Collected data
== == ==

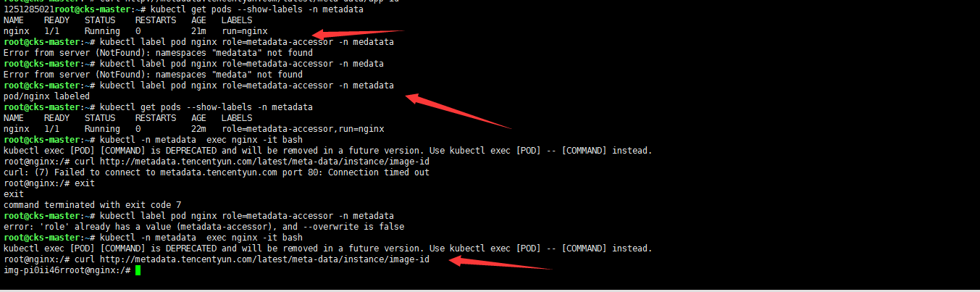Select the "pod/nginx labeled" output line
The width and height of the screenshot is (980, 292).
[46, 96]
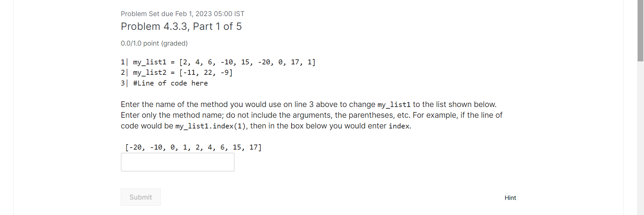This screenshot has width=644, height=215.
Task: Select the my_list1 code reference
Action: click(x=393, y=105)
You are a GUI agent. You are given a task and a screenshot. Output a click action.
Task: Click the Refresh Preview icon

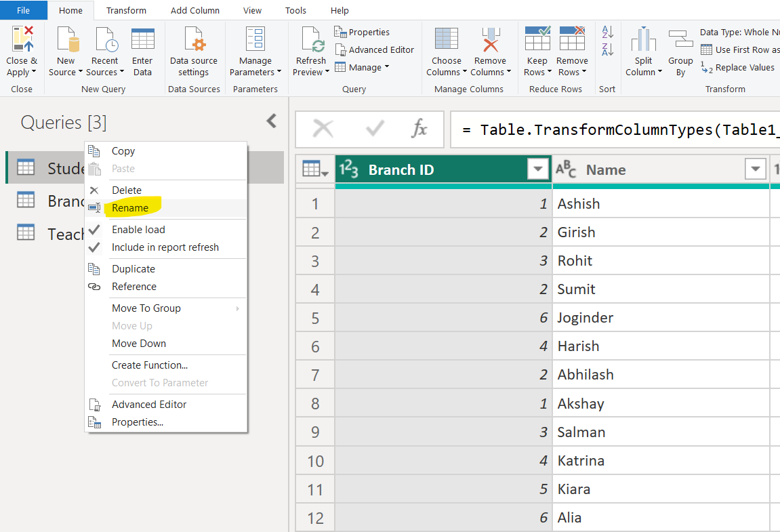click(311, 40)
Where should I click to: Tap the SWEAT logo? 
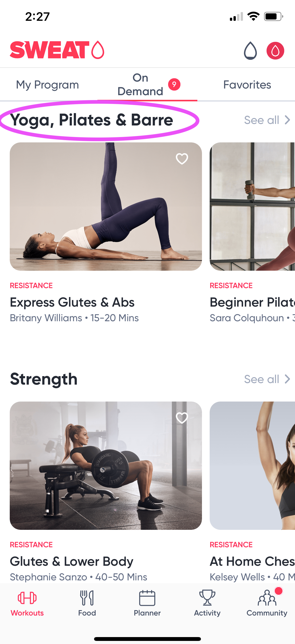click(57, 50)
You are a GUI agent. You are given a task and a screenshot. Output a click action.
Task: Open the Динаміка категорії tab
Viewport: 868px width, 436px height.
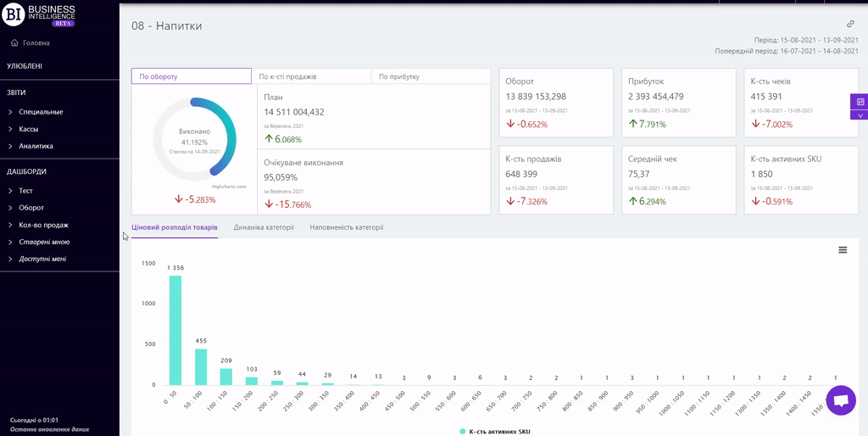pos(264,227)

== == ==

### REQUIREMENT
Copy exactly the lines from the line that has "Task: Open the Динаміка категорії tab" through the last line of the entries above, inclusive, and no others. Pictures do not go in the copy.

### PROBLEM SOLUTION
Task: Open the Динаміка категорії tab
Viewport: 868px width, 436px height.
pos(264,227)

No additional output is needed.